# Your objective:
Out of the listing below, copy every line that carries the string "computer".
########
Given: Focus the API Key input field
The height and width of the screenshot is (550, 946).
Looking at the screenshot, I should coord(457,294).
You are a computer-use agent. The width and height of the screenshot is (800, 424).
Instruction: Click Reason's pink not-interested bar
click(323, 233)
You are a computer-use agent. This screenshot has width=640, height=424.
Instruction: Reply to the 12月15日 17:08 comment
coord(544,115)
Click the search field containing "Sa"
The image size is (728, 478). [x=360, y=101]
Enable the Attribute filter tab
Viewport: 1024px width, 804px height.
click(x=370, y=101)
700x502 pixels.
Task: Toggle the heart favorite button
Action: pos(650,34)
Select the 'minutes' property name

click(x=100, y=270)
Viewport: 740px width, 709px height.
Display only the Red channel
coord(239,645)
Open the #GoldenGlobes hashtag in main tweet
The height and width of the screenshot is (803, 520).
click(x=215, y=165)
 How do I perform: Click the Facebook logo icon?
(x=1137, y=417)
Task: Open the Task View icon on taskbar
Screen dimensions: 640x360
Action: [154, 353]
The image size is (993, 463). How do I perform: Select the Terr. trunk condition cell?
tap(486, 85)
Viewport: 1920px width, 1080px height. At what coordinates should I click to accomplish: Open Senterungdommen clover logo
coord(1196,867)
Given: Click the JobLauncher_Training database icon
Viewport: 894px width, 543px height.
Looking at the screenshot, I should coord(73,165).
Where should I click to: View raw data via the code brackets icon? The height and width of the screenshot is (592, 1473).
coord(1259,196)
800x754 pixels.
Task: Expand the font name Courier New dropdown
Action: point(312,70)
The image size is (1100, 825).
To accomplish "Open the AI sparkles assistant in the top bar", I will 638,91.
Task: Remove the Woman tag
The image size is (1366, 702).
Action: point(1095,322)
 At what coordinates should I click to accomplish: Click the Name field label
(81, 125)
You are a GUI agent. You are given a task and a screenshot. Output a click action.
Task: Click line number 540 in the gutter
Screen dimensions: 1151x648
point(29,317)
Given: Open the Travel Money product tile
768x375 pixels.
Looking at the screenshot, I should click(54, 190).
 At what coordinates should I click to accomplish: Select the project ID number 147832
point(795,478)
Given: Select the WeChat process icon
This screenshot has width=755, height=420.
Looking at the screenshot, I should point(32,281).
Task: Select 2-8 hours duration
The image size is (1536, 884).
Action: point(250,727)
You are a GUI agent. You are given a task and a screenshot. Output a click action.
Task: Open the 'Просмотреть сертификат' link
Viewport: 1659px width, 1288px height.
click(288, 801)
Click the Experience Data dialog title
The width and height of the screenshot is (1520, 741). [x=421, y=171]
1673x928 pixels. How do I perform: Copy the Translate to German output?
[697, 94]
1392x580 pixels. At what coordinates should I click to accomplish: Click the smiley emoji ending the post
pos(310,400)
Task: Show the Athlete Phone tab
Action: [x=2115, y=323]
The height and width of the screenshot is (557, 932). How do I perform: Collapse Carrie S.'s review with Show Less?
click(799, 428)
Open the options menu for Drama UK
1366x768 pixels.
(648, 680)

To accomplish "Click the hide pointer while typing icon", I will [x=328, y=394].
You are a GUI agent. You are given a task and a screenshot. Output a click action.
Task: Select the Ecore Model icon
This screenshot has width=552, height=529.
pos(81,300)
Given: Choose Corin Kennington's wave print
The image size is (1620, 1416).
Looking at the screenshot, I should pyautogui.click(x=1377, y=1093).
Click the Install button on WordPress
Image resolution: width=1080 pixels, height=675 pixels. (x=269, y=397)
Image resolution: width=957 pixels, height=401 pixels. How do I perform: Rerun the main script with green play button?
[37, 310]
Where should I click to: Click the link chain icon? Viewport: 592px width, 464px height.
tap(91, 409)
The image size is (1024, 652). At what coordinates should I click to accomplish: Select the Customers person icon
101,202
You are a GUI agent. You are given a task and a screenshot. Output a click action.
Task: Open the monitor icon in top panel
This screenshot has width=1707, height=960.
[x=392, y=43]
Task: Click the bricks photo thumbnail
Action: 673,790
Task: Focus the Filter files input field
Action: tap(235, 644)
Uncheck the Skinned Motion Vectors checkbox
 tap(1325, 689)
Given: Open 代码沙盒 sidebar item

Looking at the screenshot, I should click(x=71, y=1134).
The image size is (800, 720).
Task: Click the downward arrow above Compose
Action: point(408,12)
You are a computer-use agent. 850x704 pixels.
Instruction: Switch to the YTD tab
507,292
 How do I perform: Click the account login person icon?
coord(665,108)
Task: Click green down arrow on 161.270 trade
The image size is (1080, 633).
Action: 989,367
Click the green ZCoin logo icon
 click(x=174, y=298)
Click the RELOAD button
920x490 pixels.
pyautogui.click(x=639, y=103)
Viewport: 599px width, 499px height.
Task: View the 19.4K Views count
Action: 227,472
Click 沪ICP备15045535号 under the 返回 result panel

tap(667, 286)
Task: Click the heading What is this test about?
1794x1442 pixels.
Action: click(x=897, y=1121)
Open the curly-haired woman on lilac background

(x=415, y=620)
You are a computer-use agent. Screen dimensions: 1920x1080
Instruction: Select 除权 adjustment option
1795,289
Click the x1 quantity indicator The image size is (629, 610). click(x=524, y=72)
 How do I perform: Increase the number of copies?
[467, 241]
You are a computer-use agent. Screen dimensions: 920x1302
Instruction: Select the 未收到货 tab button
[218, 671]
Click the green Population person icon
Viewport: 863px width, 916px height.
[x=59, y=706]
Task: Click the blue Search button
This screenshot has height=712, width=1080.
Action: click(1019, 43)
########
# Answer to the exercise:
You are a computer-use agent. The width and height of the screenshot is (800, 424).
You are a computer-use agent. This screenshot has width=640, height=424.
You are a computer-use agent. 850x704 pixels.
You are a computer-use agent. Screen dimensions: 1920x1080
You are a computer-use agent. Screen dimensions: 920x1302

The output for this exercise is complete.